Backups, Disaster Recovery, and Mitigating Downtime

Previously, I have touched on the subject of backups and its importance to you and your data. Most folk don’t think about backups until after something happens, like a hard drive failure for instance, and then they really need a backup, but don’t have one. More than that, a great deal of people don’t really understand what is involved in properly protecting their data. Even more, most businesses also have a requirement to mitigate downtime, as well as to protect their data. It might not be a hardship for a home user to take a couple days to get a hard drive, install it and rebuild their system, but most businesses can’t afford to be down that long. Some companies have a requirement for zero unplanned downtime for example. You can’t ever accomplish zero down time, it’s impossible, something will go wrong eventually, but you can do everything in your power to make sure that any unplanned downtime is as quick and painless as possible. Good backup data and planning makes all of this possible.

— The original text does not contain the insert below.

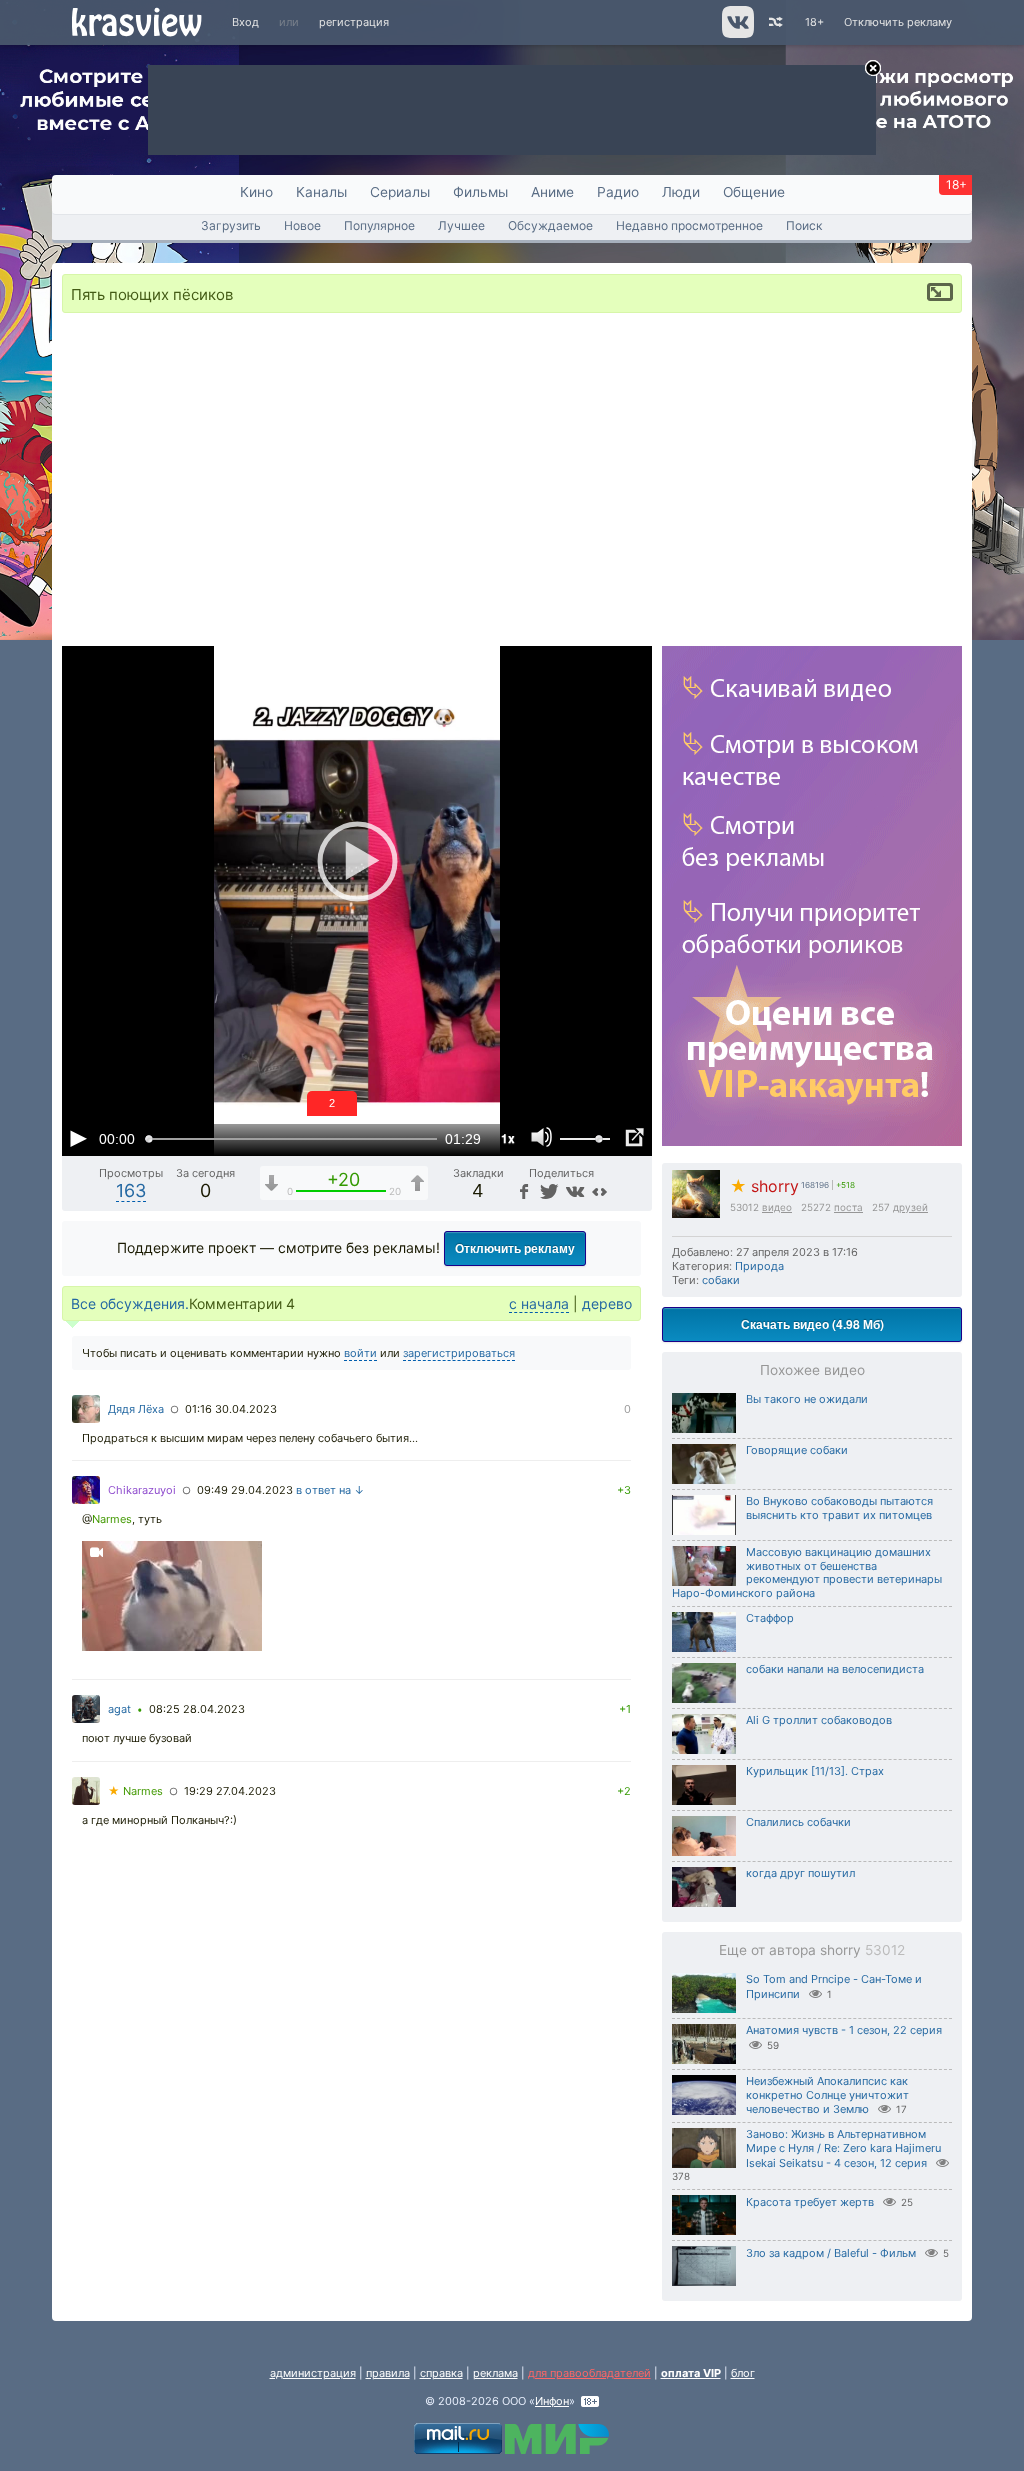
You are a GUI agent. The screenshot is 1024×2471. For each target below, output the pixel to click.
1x (508, 1138)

First we need to ask, what does it mean to protect your data? In my opinion, protecting your data comes down to three main elements: Backups, Disaster Recovery, and Mitigating Downtime. Each one of these elements plays it’s part in protecting your data, and in this article I will go over each one, and give an explanation of what it means, and how it fits into a good data protection plan. You can use these elements and this article as guidelines for your own data protection needs, and assess what fits best in your environment.

Essential Data Protection Elements:

Backups – When talking about protecting your data, the most obvious thing you think about is backing up your data, which essentially means storing copies of your data on some type of media (disk, tape, CD/DVD, etc.) so that you can put the data back in the event of some type of failure or data corruption. This is where lots of people stop, and that’s if they even get this far. Backup copies of your data are great, but not the only thing to think about when planning for the best protection of your data. As with many things I talk about on this site, it is but one part of a good plan.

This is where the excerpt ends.